Claude Hamilton Gresham Jr. (June 21, 1922 - February 18, 2008), better known as Grits Gresham, was an American sportsman, author, photographer and television personality who hosted ABC's The American Sportsman television series from 1966 to 1979. Gresham, who resided on the historic Cane River Lake in Natchitoches, the oldest city in Louisiana, traveled throughout the globe, particularly South America and Africa, to engage in hunting, fishing, and shooting with various American celebrities. He was a champion of the environment and conservation, the subject of his graduate school thesis.

==Early years, education, military==
Gresham was born in Spartanburg County, South Carolina, to Claude Gresham Sr. and the former Belle Hill.

He attended on a baseball scholarship the Blue Ridge School for Boys, a private male boarding school named for the Blue Ridge Mountains and located in Hendersonville, North Carolina. This school closed its doors in 1968. He also studied at the University of North Carolina at Chapel Hill, Vanderbilt University in Nashville, and Yale University in New Haven, Connecticut, but he procured his Bachelor of Science and Master of Science degrees, with specialty in forestry and wildlife management, from Louisiana State University in Baton Rouge, where he was thereafter an inductee into the LSU Hall of Distinction.

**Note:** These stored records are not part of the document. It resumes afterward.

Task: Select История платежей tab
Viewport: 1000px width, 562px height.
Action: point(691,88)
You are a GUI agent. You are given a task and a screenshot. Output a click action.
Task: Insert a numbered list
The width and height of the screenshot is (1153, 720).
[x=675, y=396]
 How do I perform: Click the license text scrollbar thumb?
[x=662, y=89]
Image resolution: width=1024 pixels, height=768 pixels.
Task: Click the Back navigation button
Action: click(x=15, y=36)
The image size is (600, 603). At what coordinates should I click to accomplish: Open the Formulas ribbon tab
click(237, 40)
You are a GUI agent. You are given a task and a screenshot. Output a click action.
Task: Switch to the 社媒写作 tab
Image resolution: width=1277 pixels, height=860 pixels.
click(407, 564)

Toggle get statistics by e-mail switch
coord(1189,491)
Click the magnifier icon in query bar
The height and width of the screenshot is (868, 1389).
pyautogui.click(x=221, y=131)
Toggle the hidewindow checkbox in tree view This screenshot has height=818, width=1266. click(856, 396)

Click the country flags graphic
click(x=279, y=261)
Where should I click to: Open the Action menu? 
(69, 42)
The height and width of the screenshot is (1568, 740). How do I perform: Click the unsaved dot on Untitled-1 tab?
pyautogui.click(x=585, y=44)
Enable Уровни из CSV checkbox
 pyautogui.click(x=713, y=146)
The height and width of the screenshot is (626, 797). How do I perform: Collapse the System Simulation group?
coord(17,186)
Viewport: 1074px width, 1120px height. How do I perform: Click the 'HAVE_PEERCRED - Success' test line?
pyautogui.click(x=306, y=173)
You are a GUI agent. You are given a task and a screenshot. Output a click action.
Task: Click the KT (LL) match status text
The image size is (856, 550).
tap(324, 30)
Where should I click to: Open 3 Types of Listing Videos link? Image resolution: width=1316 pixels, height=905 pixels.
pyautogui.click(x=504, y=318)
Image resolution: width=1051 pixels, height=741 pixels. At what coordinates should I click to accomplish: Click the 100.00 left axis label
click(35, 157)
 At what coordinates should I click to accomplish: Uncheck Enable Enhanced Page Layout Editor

Before Gresham began his career in outdoor journalism, he was on the roster of the Cubs' Shelby, North Carolina farm team but never played. His son, Tom Gresham, learned of the baseball offer from the Cubs several years after his father's death while looking through old family records. "He went to work to take care of his young family ... I wonder how much it hurt him to make that decision. So much that he never, ever told us he was signed by the Cubs."

During World War II, Gresham served in the United States Army Air Corps, the precursor to the United States Air Force. He considered his military service as important as his success in journalism.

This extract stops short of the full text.